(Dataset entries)

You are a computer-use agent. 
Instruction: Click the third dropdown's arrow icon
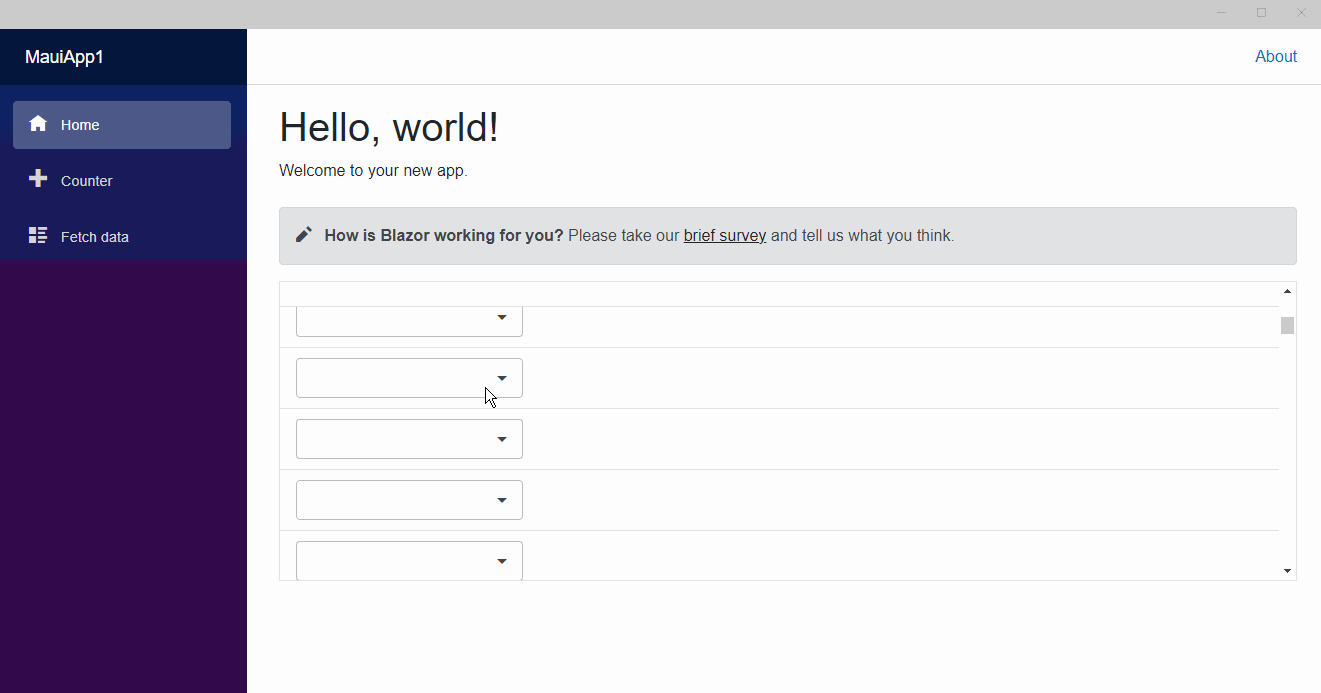(502, 438)
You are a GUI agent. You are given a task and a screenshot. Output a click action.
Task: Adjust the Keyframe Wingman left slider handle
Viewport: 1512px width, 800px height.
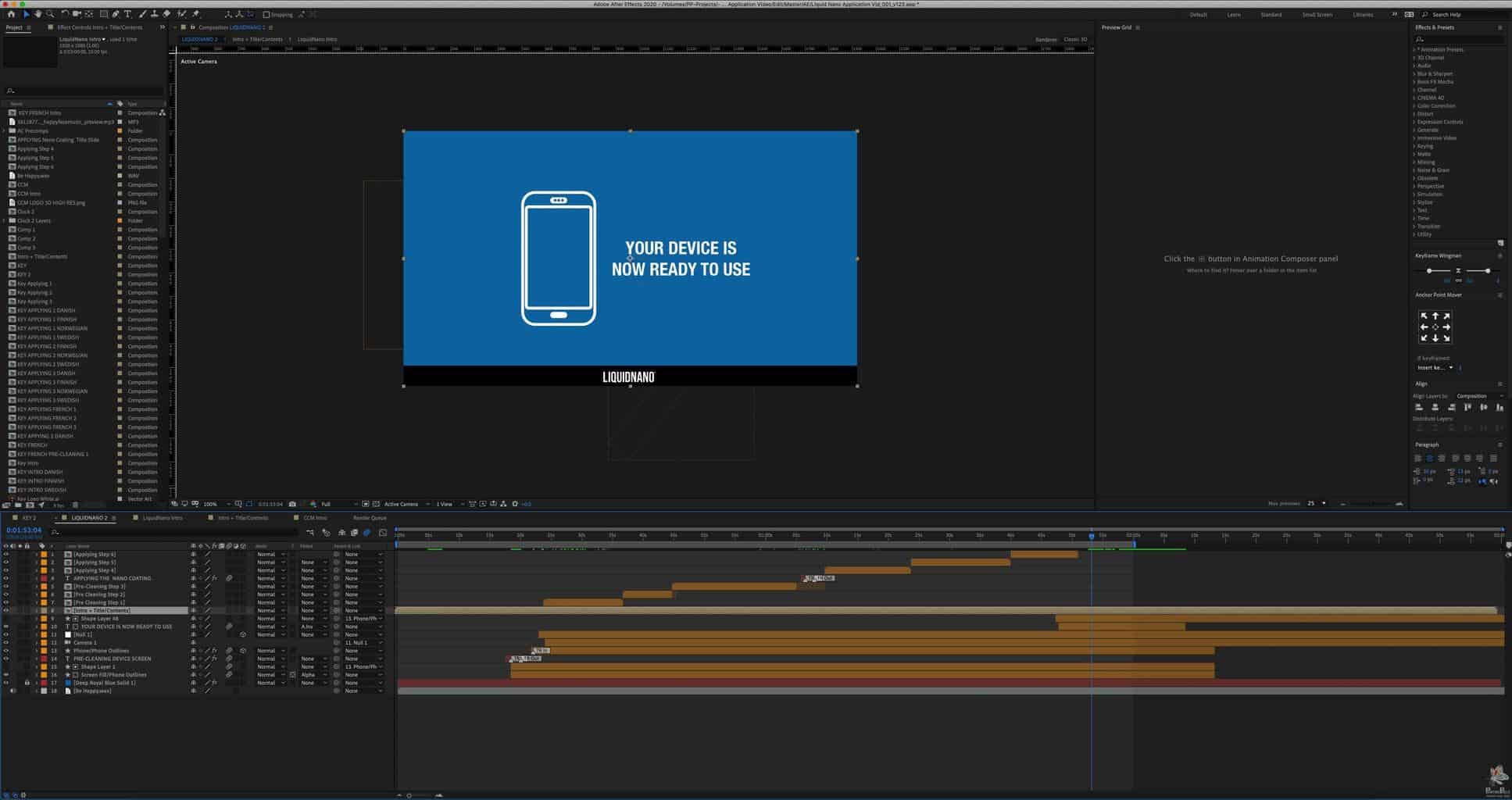click(1428, 271)
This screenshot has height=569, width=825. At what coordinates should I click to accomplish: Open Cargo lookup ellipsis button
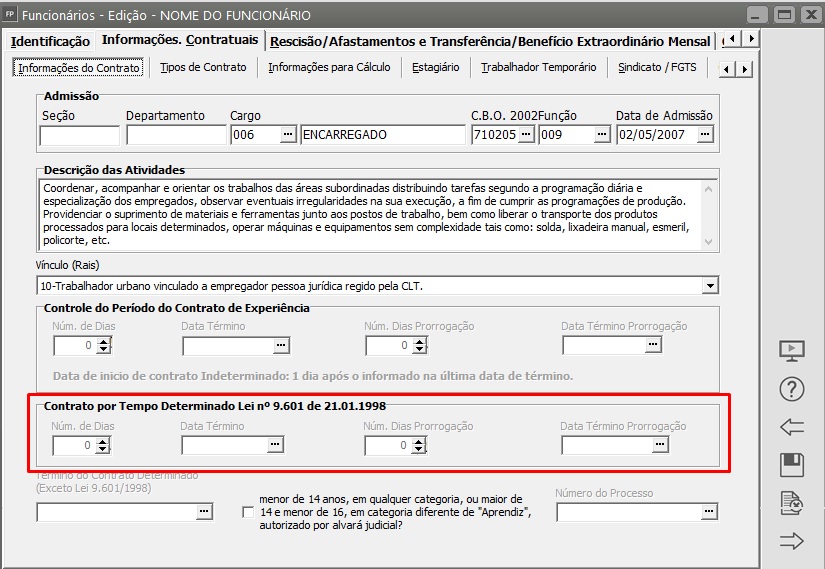tap(288, 135)
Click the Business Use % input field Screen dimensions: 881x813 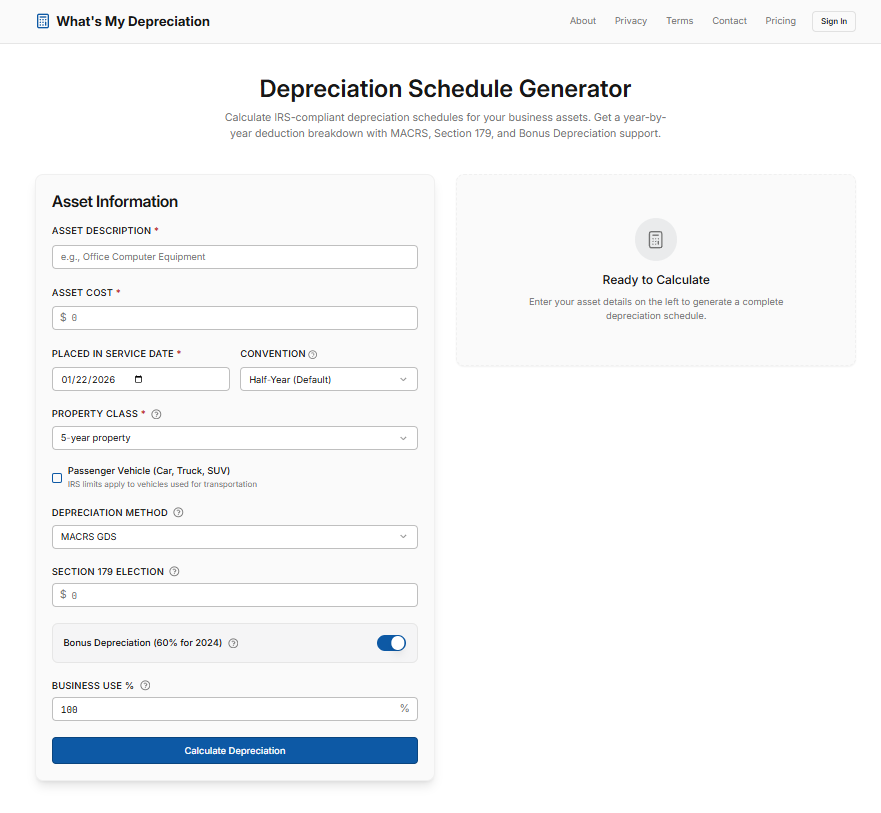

TASK DIRECTIONS:
The word "agent" may appear in lines of the entries. State how many lines hold it, as a number alone.

OUTPUT FOR THIS TASK:
2